Okay, now I overdramatized all that, but it is accurate. I have never once bragged about such things. Not once. This blog makes up for all of it. My friend BA taught me something. He pointed out that there is a difference between being confident and being vain, just like there is a difference between being modest and not giving yourself credit where credit is due. The problem with me was that I would take any confidence I had and automatically call it vanity. Ok well he didn't say that word for word, but after talking with him for a while, I actually discovered a lot. There is a huge difference in being modest, and just not giving yourself any credit. If you do something cool, don't play it off like it's no big deal for fear of bragging, and don't act like its the greatest thing in the world. Just give yourself credit. You deserve it. You're good enough, smart enough, and doggone it, people like you.

I haven't been able to get on in a while, but I really don't have anything to say right now.

Thursday, October 04, 2001

So everyone else I know who has a blog decided to change the way theirs looked. And then I realized I had the same old boring title, with the same old boring white background, ever since I started this project with my tale of insomnia back in April. Hence, a brand spanking new look, and a title that just... pops!

Oh also I'm writing for another page too. It's pretty sweet. I'll put a link on the side for it and a few others. And hey, why don't I put one right here.

Learn the tragic fate of Three Pimps and a Crack Whore.

IS it poetry
if

YOU just
uSe

poor
spac ing?

Torture leads to reward leads to torture leads to reward....

To clarify...Jeremy doesn't feel bad about Charlie. Charlie's cool with it all. Jeremy is wondering if he's going to go through the same thing with Jay as with Bob. (Wow, that was coincedence.) Will the same things happen that lead to the whole business collapsing? WIll he be miserable at his job, only to lose it? Because from Jeremy has seen in the orientation video, it looks like the same thing he had with Bob. Has his experience with Bob taught him how to deal with it, or how to avoid it?

Wednesday, October 03, 2001

Charlie doesn't seem to care, so Jeremy inspects the job, and sees the same processes that sunk Capt. Bob's company. Does he want to go through that again? Or will it be different this time because he knows how to go about dealing with these poor work practices? Does that even matter? Does the fact that he's experienced it before tell him how to deal with it, or tell him to stay away from it?

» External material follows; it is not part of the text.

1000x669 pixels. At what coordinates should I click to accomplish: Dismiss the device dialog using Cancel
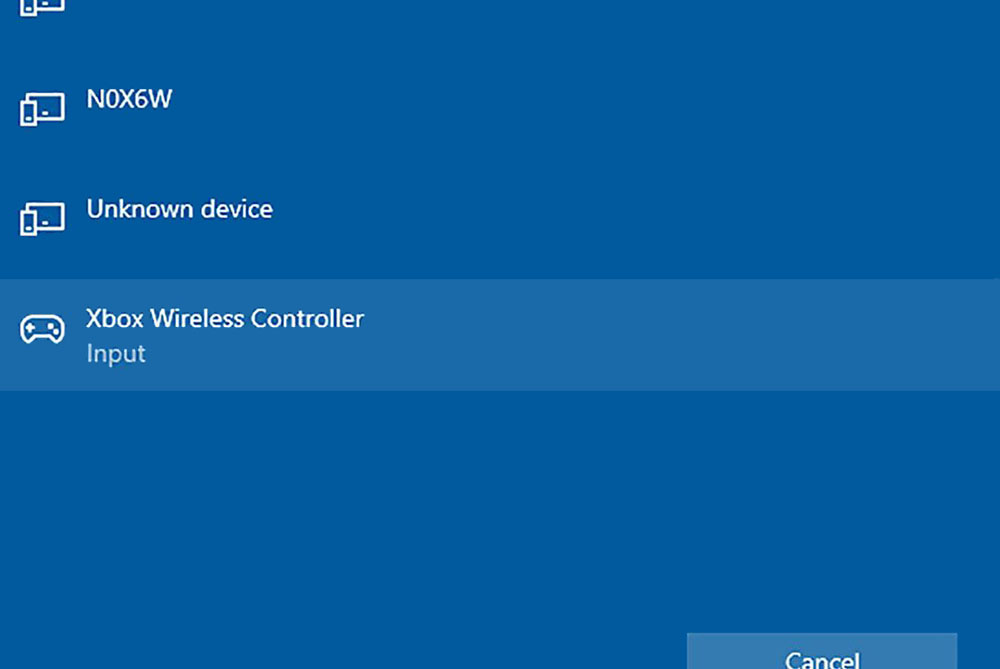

Jeremy is in kind of a pickle.

I know how he feels. It's like if you've been in a tornado before, you learn to stay away from windows, get to the basement, and cower in a corner for the next one. Or you'd learn to get the hell out of Kansas so you'd never have to deal with next one. Granted you may still deal with earthquakes, hurricanes and hailstorms, but you're done with that whole tornado thing.

So what have I learned?

Monday, October 01, 2001

The dashing tale of seafaring adventure is in reference to people I know. The named were changed, though not very creatively because I didn't stray from a screenplay I was writing. It was written taking a cue from Jack, who wrote of wanting to go to Hollywood. Before she leaves, she should probably try to understand Jeremy's dilemma.